:: Task data ::

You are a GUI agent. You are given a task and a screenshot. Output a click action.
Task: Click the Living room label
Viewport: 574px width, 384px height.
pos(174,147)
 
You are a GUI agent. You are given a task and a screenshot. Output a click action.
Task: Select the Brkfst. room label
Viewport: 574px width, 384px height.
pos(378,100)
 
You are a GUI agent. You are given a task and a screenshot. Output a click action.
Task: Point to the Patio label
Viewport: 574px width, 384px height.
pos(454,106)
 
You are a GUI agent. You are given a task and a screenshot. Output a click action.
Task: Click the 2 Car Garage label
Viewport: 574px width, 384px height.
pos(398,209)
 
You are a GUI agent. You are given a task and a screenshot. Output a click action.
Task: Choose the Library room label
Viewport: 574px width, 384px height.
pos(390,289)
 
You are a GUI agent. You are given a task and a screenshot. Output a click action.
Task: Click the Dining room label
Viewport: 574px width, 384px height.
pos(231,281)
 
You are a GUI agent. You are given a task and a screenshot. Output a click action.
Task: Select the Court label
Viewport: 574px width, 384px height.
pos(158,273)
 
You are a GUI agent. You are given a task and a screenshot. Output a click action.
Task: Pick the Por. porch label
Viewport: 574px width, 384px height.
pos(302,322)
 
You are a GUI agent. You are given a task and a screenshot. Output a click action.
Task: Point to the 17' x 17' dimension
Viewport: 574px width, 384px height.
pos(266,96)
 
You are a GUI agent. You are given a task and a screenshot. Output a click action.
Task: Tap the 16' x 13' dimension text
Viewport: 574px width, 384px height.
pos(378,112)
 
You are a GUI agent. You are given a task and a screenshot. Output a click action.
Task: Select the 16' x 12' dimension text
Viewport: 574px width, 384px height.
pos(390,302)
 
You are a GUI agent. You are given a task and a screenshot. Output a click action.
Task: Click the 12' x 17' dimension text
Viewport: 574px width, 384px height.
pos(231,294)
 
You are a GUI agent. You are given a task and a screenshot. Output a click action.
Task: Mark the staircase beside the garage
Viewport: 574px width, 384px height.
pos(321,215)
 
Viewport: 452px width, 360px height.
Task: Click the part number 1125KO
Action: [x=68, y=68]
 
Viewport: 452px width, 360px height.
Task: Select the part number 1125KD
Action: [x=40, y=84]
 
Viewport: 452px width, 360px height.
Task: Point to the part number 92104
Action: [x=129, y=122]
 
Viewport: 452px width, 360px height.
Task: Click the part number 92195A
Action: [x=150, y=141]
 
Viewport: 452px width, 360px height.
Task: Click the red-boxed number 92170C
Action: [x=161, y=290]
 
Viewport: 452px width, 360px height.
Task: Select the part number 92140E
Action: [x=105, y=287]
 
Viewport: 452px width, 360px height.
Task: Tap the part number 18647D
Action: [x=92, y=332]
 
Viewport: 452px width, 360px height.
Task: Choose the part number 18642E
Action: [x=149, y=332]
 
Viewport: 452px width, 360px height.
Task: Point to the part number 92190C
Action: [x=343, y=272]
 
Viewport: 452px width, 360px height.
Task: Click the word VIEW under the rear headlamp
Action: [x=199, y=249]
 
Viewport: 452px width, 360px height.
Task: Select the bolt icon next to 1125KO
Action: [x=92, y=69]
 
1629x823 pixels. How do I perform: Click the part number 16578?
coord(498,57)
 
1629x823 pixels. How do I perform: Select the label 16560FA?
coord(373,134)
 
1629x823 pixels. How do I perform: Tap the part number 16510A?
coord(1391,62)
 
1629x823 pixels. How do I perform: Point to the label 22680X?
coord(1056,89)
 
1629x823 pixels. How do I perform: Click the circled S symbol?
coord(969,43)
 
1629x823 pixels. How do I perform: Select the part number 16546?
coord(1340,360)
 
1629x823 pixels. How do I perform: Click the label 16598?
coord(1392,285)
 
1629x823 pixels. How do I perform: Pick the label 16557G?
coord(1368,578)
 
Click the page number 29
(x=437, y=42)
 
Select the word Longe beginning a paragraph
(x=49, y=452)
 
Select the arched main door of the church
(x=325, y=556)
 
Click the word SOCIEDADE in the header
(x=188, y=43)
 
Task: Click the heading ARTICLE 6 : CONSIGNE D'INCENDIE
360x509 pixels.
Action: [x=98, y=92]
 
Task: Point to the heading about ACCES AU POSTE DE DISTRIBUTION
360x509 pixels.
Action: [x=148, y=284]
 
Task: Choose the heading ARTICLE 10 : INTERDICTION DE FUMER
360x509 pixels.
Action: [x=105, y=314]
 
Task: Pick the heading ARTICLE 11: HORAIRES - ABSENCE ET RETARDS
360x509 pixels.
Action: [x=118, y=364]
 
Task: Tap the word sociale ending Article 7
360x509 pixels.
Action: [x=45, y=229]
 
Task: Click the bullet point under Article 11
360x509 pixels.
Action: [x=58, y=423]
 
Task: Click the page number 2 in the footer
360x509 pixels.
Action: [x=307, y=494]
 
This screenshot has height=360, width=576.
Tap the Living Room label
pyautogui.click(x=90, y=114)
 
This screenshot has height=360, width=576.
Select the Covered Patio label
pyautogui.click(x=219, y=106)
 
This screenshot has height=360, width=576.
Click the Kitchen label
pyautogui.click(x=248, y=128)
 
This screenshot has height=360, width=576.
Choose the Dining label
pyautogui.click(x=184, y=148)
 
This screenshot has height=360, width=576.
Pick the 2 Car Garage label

:::

**Your objective**
Please collect every line from the rows above that contains the word "Living", treating uppercase and lowercase as different.

**Exercise solution**
Task: Click the Living room label
Tap the Living Room label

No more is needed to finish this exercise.